The Lesson: When you are ready to cash in the chips, then take the responsibility upon yourself ...
Too easy and nobody else to blame for anything ...
GL,
Terral
That must have been hard to hear. She must have been close to the edge though because otherwise a two-week fast would not likely have done it for her. But you are correct. When there is no hope for recovery and no quality of life, we should be able to deny ourselves whatever is just keeping us alive. If that was the case with your aunt, I probably would not have intervened either. And she is now in a better place.

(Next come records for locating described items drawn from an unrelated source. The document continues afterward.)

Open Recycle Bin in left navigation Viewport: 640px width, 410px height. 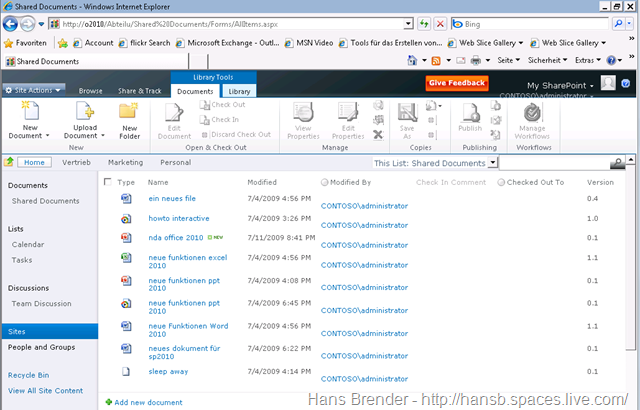pos(28,376)
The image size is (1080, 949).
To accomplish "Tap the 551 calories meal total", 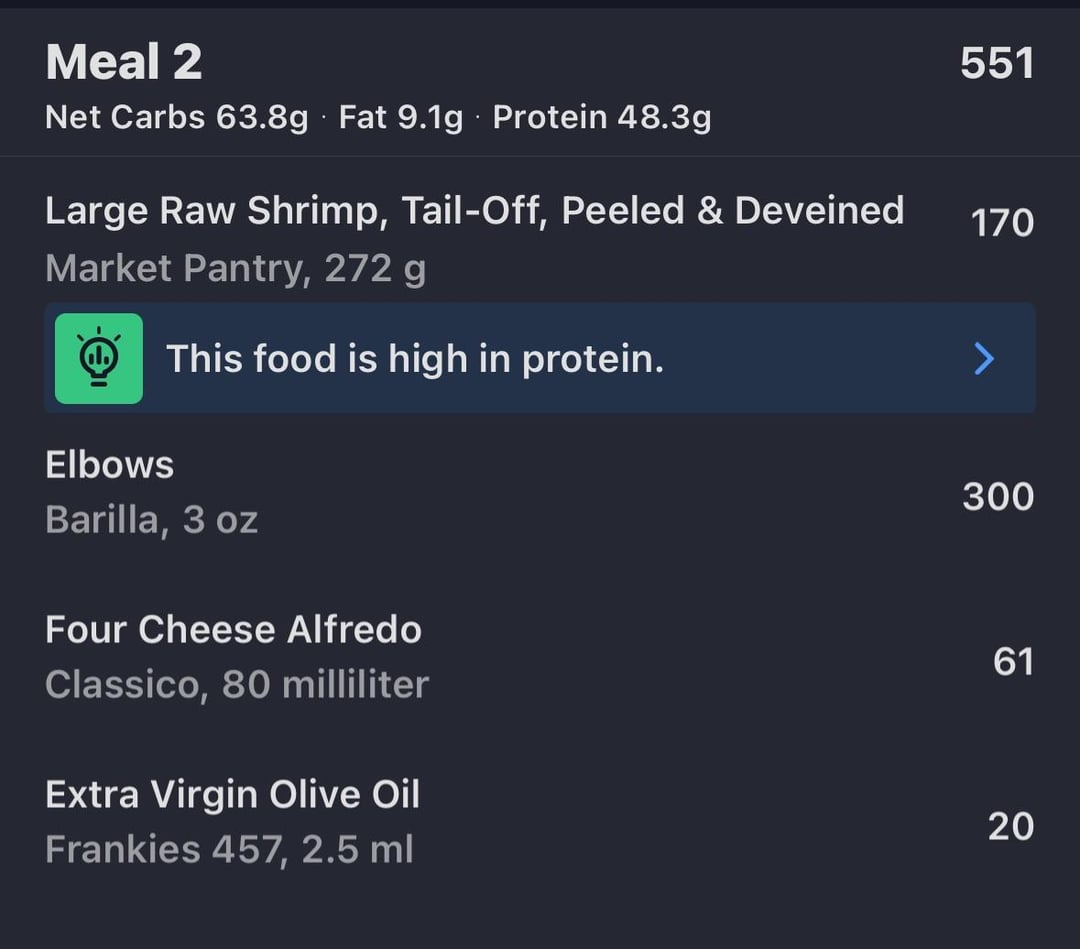I will pyautogui.click(x=997, y=63).
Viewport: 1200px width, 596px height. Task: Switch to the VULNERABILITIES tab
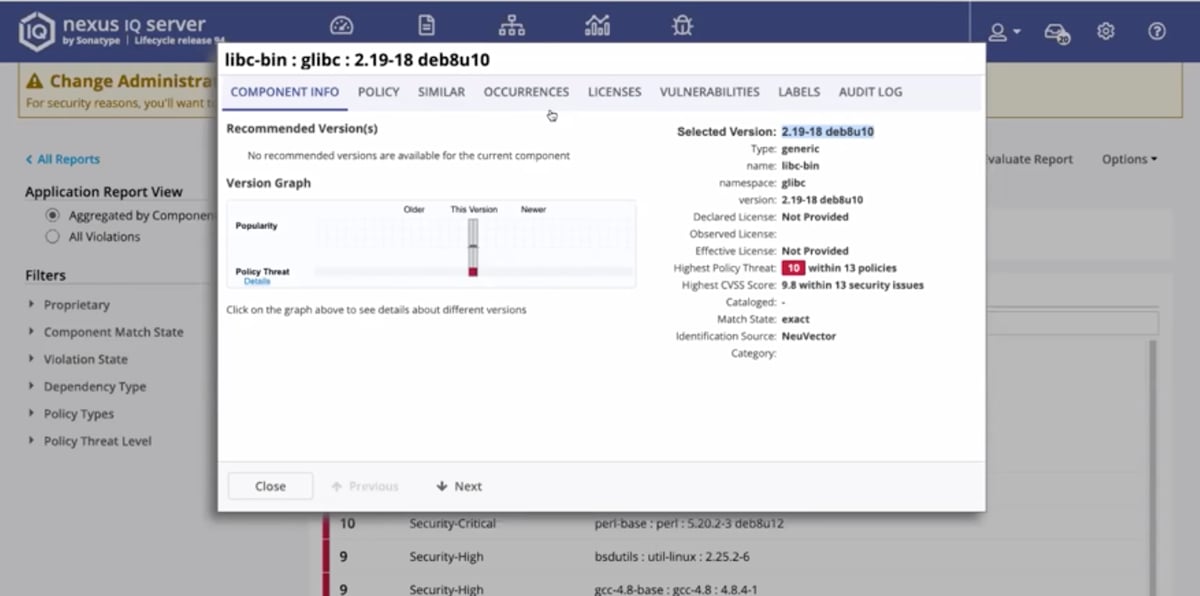coord(709,91)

The problem comes in expecting healthcare providers--those who have taken an oath to do no harm--to take a life just because somebody (or their loved ones) don't want to preserve it anymore. There simply must be some better way to handle the problem than by asked a doctor to provide the ultimate solution. There is always that fine line between a right to die and a duty to die. And if we value the sanctity of life, we have to consider that.

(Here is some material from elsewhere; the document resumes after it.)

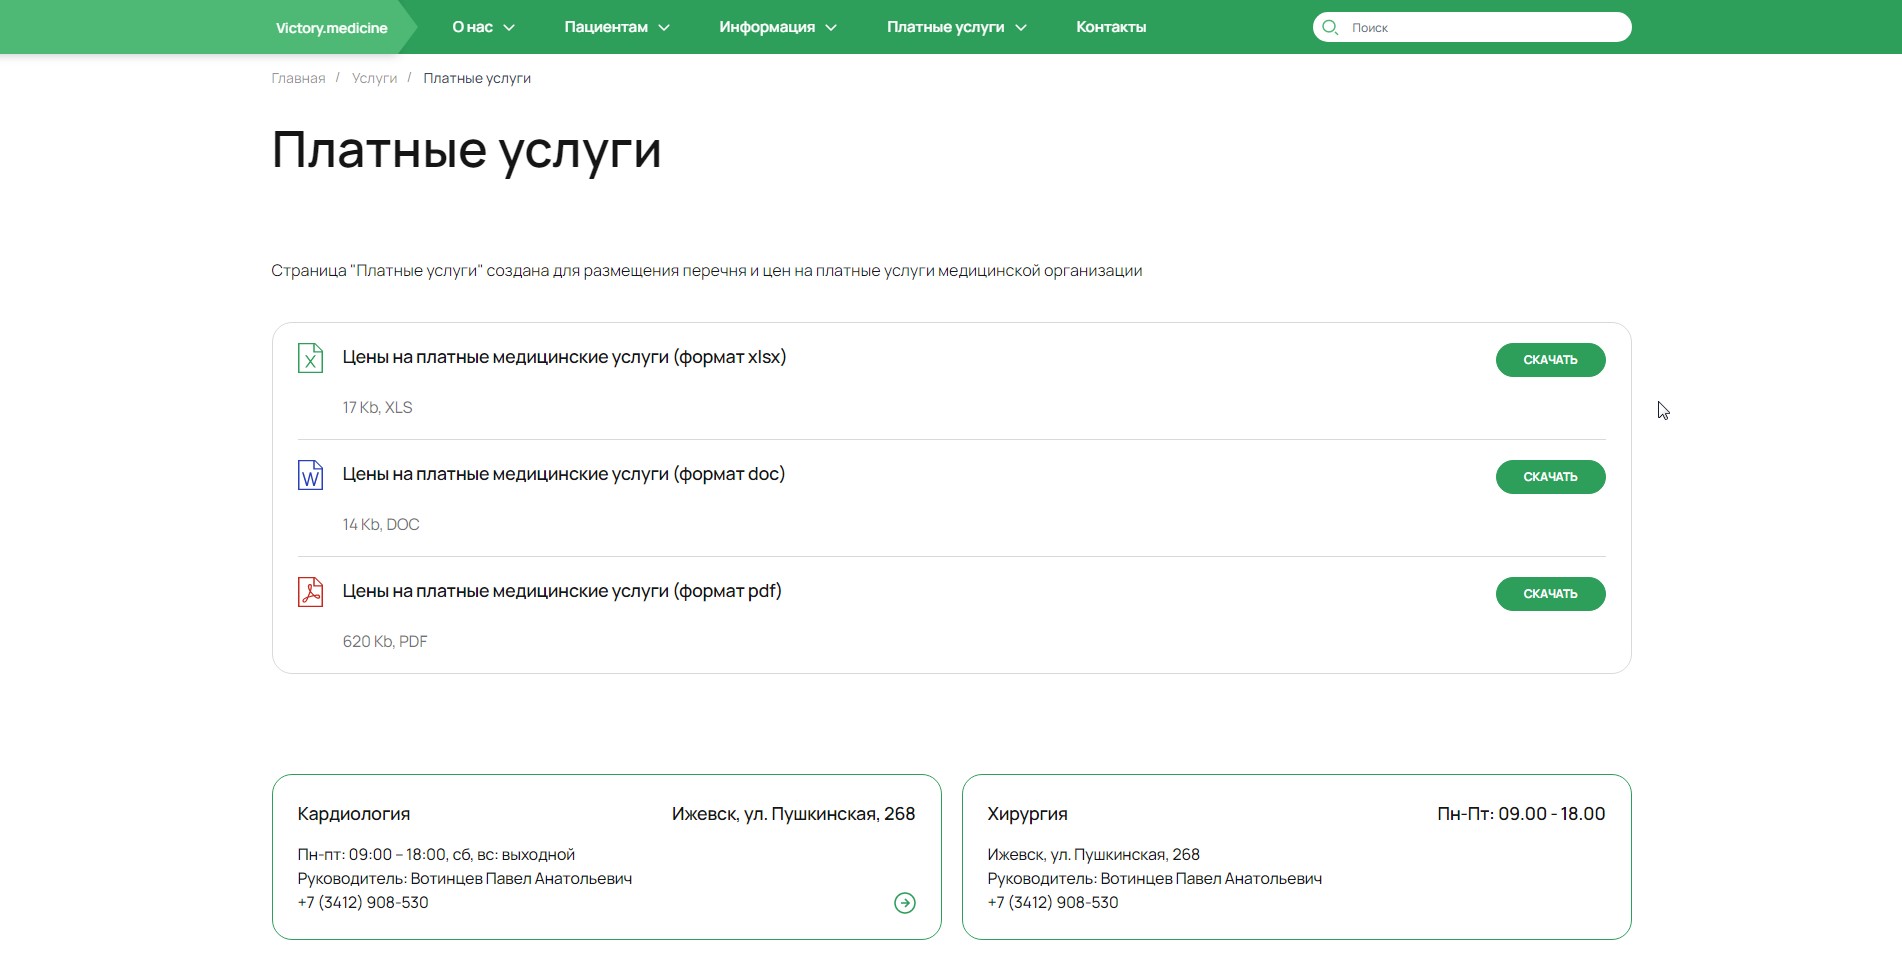
Task: Click the «Главная» breadcrumb link
Action: pos(298,78)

My mother suffered horribly in her last months on Earth, but she did not want to give up. I think she believed she could beat the cancer right up to the very last day when she confided to her sister than she was going to accept the inevitable. That very night she died. But so long as she wanted to keep trying, who among us has the right to tell her that she could not? Had she ever said, however, that she didn't want any more treatment and we should let her go, I would have respected that.
On the other hand a beloved cousin, vigorous, full of life, enjoying life to the fullest, on a recent trip to New Orleans contracted fungal meningitis and within 24 hours she was brain dead. She could have been sustained on life support almost indefinitely, but in accordance with her living will it was easy to decide to pull the plug however hard it was to let her go. We knew she was already gone.
We have to assume such responsibility, however. A doctor should never be put in the position of deciding whether somebody will live or die.